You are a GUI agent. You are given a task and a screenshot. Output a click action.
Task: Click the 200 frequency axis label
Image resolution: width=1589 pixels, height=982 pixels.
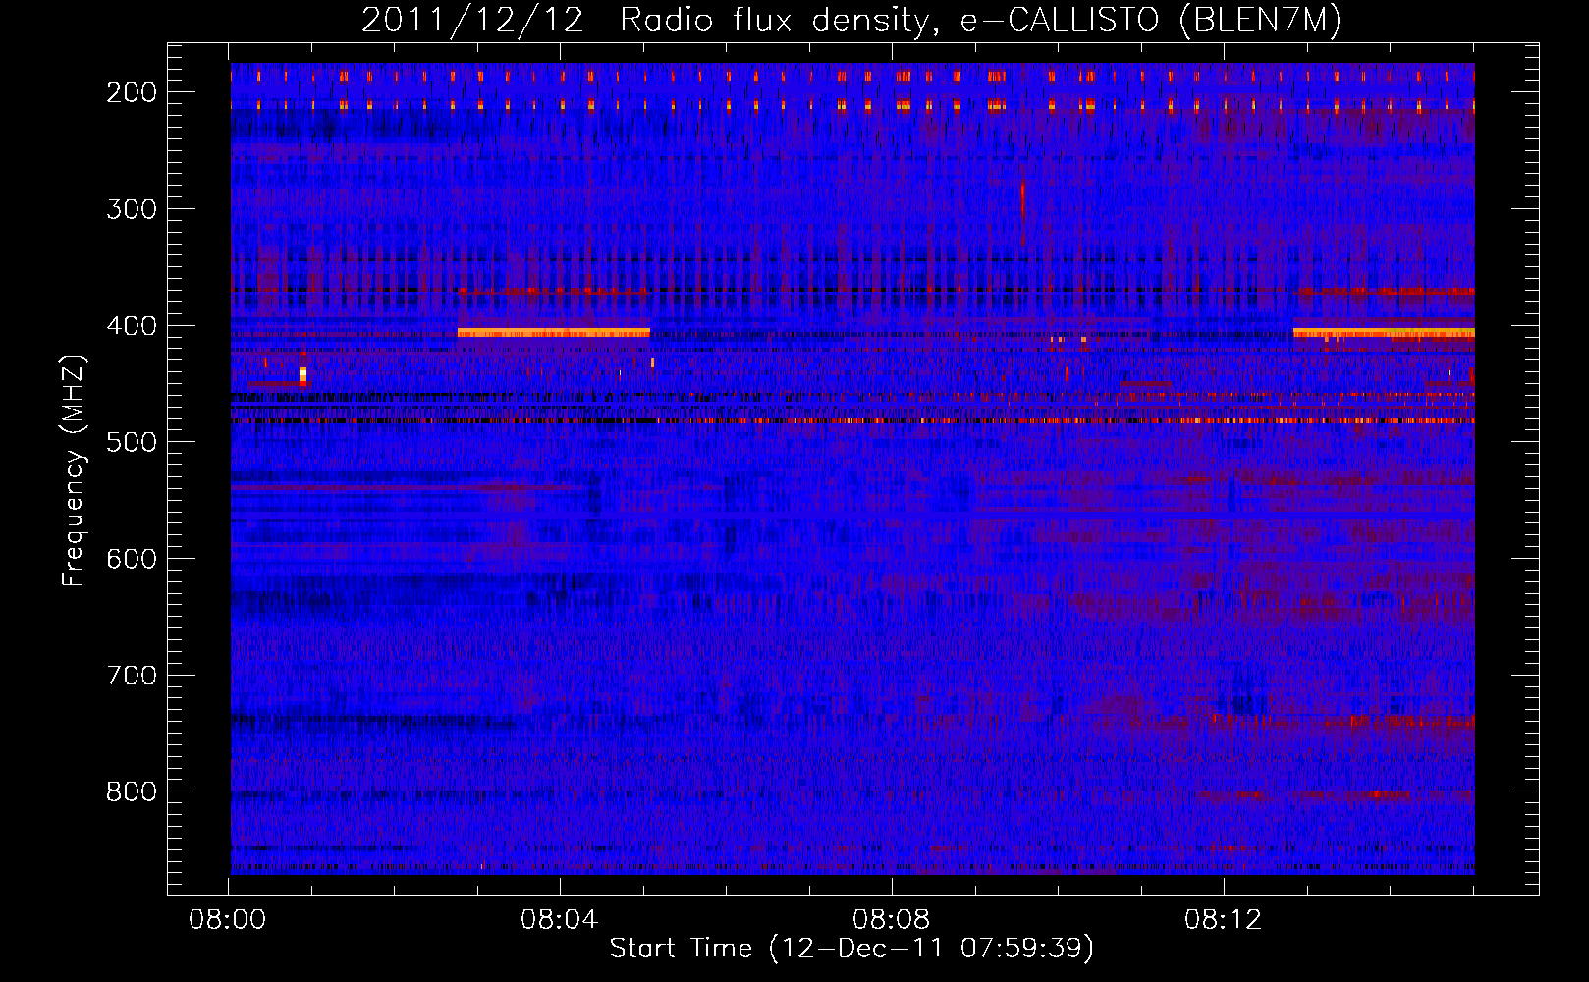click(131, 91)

---

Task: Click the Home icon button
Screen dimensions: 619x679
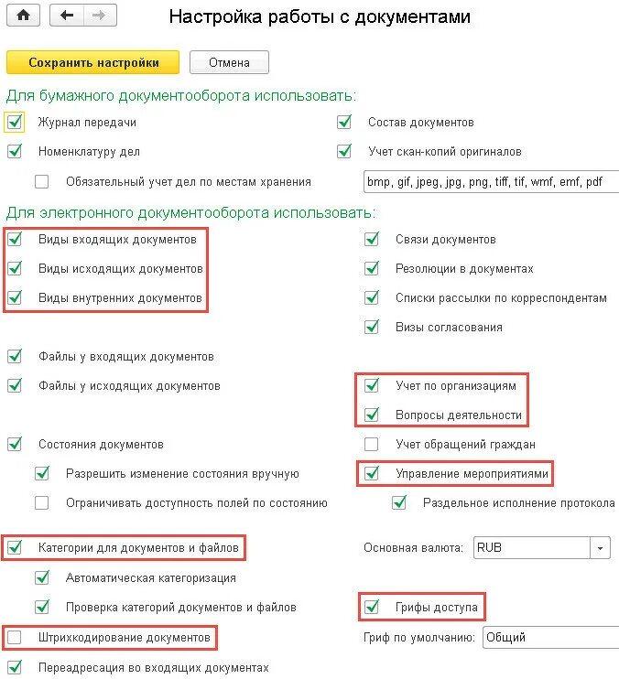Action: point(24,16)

==

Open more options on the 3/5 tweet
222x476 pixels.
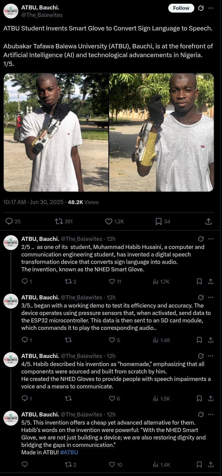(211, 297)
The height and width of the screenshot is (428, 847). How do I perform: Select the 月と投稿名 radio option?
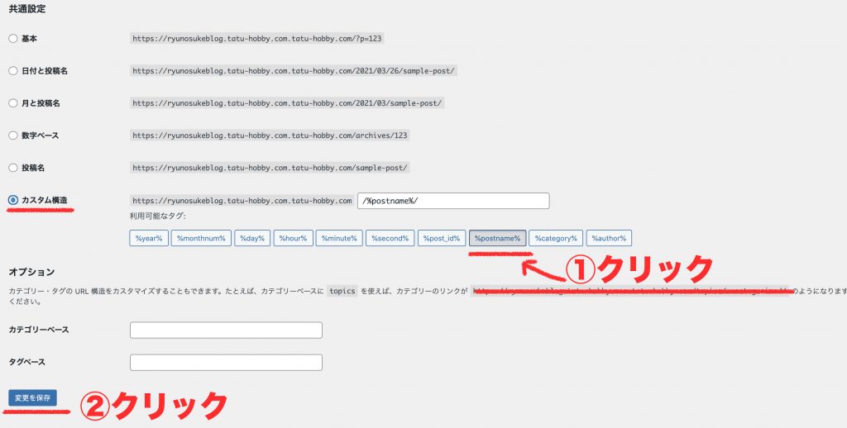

• Request
Please transcribe the lines of the records from the line containing "Task: Click the Home icon button" through the line containing "Action: point(24,16)", with both of those lines included. Leave the pictures out.

• Answer to the task
Task: Click the Home icon button
Screen dimensions: 619x679
Action: point(24,16)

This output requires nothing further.